-- Start --

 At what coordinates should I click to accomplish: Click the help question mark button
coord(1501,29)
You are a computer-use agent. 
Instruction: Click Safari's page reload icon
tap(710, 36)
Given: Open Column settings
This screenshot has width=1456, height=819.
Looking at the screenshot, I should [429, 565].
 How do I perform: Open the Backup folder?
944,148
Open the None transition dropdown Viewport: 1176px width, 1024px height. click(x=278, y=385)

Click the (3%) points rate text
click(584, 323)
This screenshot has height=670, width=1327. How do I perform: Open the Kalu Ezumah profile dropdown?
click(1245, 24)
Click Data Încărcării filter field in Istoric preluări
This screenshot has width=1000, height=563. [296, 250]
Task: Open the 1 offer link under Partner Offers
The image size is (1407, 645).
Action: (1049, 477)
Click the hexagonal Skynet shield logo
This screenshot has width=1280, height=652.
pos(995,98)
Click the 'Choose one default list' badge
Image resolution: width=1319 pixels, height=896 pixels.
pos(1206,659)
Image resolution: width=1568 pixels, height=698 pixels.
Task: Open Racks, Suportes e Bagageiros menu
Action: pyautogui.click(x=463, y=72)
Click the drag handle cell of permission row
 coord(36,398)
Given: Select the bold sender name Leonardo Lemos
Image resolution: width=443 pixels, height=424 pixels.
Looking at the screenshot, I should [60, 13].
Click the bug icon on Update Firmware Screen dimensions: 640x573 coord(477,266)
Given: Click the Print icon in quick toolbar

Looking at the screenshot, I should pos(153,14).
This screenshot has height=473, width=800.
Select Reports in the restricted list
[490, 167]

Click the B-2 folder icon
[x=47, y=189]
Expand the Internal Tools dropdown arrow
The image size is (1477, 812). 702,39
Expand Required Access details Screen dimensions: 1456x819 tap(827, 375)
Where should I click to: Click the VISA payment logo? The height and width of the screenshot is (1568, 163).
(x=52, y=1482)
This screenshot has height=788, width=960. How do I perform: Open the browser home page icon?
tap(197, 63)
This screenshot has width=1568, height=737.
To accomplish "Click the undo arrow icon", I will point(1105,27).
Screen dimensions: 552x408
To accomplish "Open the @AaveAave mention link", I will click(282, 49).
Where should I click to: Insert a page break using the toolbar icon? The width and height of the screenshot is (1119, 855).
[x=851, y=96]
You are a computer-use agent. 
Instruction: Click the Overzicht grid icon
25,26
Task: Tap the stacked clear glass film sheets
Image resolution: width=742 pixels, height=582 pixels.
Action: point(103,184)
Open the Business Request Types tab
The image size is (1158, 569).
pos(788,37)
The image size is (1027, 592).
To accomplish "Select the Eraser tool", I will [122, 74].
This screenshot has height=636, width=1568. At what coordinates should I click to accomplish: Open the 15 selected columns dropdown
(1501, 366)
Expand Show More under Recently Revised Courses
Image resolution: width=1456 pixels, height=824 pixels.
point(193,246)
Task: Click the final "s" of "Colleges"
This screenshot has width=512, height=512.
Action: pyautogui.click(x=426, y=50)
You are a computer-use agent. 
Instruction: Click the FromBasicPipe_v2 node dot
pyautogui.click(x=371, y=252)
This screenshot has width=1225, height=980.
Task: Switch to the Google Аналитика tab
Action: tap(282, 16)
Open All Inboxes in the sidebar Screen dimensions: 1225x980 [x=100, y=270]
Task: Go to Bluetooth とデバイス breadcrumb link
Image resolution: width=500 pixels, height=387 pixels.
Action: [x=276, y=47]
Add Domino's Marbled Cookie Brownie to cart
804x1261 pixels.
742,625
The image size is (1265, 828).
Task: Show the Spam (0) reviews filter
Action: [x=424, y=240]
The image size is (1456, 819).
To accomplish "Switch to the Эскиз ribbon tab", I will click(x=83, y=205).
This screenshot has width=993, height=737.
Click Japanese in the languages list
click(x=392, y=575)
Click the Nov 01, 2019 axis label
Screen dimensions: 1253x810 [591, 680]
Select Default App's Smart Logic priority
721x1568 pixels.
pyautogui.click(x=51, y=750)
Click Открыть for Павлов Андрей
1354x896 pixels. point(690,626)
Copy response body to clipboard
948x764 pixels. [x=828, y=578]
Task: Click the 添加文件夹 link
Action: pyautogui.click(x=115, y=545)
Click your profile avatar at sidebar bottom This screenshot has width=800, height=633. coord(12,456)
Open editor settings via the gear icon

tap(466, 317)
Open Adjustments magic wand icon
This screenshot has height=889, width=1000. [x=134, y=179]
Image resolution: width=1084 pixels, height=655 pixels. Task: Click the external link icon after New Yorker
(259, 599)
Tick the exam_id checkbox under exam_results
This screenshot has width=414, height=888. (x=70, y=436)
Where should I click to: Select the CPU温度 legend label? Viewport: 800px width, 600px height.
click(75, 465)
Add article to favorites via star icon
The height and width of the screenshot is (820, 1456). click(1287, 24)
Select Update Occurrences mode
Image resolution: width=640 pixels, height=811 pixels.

-- End --

• **GIVEN REQUEST**
Copy out every item above again, putting "Archive folder" wherever "Backup folder" appears and changing nothing else.

• **SOLUTION TO THE EXERCISE**
 At what coordinates should I click to accomplish: Click the help question mark button
coord(1501,29)
You are a computer-use agent. 
Instruction: Click Safari's page reload icon
tap(710, 36)
Given: Open Column settings
This screenshot has width=1456, height=819.
Looking at the screenshot, I should [429, 565].
 How do I perform: Open the Archive folder?
944,148
Open the None transition dropdown Viewport: 1176px width, 1024px height. click(x=278, y=385)

Click the (3%) points rate text
click(584, 323)
This screenshot has height=670, width=1327. How do I perform: Open the Kalu Ezumah profile dropdown?
click(1245, 24)
Click Data Încărcării filter field in Istoric preluări
This screenshot has width=1000, height=563. [296, 250]
Task: Open the 1 offer link under Partner Offers
The image size is (1407, 645).
Action: (1049, 477)
Click the hexagonal Skynet shield logo
This screenshot has width=1280, height=652.
pos(995,98)
Click the 'Choose one default list' badge
Image resolution: width=1319 pixels, height=896 pixels.
pos(1206,659)
Image resolution: width=1568 pixels, height=698 pixels.
Task: Open Racks, Suportes e Bagageiros menu
Action: pyautogui.click(x=463, y=72)
Click the drag handle cell of permission row
 coord(36,398)
Given: Select the bold sender name Leonardo Lemos
Image resolution: width=443 pixels, height=424 pixels.
Looking at the screenshot, I should [60, 13].
Click the bug icon on Update Firmware Screen dimensions: 640x573 coord(477,266)
Given: Click the Print icon in quick toolbar

Looking at the screenshot, I should pos(153,14).
This screenshot has height=473, width=800.
Select Reports in the restricted list
[490, 167]

Click the B-2 folder icon
[x=47, y=189]
Expand the Internal Tools dropdown arrow
The image size is (1477, 812). 702,39
Expand Required Access details Screen dimensions: 1456x819 tap(827, 375)
Where should I click to: Click the VISA payment logo? The height and width of the screenshot is (1568, 163).
(x=52, y=1482)
This screenshot has height=788, width=960. How do I perform: Open the browser home page icon?
tap(197, 63)
This screenshot has width=1568, height=737.
To accomplish "Click the undo arrow icon", I will point(1105,27).
Screen dimensions: 552x408
To accomplish "Open the @AaveAave mention link", I will click(282, 49).
Where should I click to: Insert a page break using the toolbar icon? The width and height of the screenshot is (1119, 855).
[x=851, y=96]
You are a computer-use agent. 
Instruction: Click the Overzicht grid icon
25,26
Task: Tap the stacked clear glass film sheets
Image resolution: width=742 pixels, height=582 pixels.
Action: point(103,184)
Open the Business Request Types tab
The image size is (1158, 569).
pos(788,37)
The image size is (1027, 592).
To accomplish "Select the Eraser tool", I will [122, 74].
This screenshot has height=636, width=1568. At what coordinates should I click to accomplish: Open the 15 selected columns dropdown
(1501, 366)
Expand Show More under Recently Revised Courses
Image resolution: width=1456 pixels, height=824 pixels.
point(193,246)
Task: Click the final "s" of "Colleges"
This screenshot has width=512, height=512.
Action: pyautogui.click(x=426, y=50)
You are a computer-use agent. 
Instruction: Click the FromBasicPipe_v2 node dot
pyautogui.click(x=371, y=252)
This screenshot has width=1225, height=980.
Task: Switch to the Google Аналитика tab
Action: tap(282, 16)
Open All Inboxes in the sidebar Screen dimensions: 1225x980 [x=100, y=270]
Task: Go to Bluetooth とデバイス breadcrumb link
Image resolution: width=500 pixels, height=387 pixels.
Action: [x=276, y=47]
Add Domino's Marbled Cookie Brownie to cart
804x1261 pixels.
742,625
The image size is (1265, 828).
Task: Show the Spam (0) reviews filter
Action: [x=424, y=240]
The image size is (1456, 819).
To accomplish "Switch to the Эскиз ribbon tab", I will click(x=83, y=205).
This screenshot has width=993, height=737.
Click Japanese in the languages list
click(x=392, y=575)
Click the Nov 01, 2019 axis label
Screen dimensions: 1253x810 [591, 680]
Select Default App's Smart Logic priority
721x1568 pixels.
pyautogui.click(x=51, y=750)
Click Открыть for Павлов Андрей
1354x896 pixels. point(690,626)
Copy response body to clipboard
948x764 pixels. [x=828, y=578]
Task: Click the 添加文件夹 link
Action: pyautogui.click(x=115, y=545)
Click your profile avatar at sidebar bottom This screenshot has width=800, height=633. coord(12,456)
Open editor settings via the gear icon

tap(466, 317)
Open Adjustments magic wand icon
This screenshot has height=889, width=1000. [x=134, y=179]
Image resolution: width=1084 pixels, height=655 pixels. Task: Click the external link icon after New Yorker
(259, 599)
Tick the exam_id checkbox under exam_results
This screenshot has width=414, height=888. (x=70, y=436)
Where should I click to: Select the CPU温度 legend label? Viewport: 800px width, 600px height.
click(75, 465)
Add article to favorites via star icon
The height and width of the screenshot is (820, 1456). click(1287, 24)
Select Update Occurrences mode
Image resolution: width=640 pixels, height=811 pixels.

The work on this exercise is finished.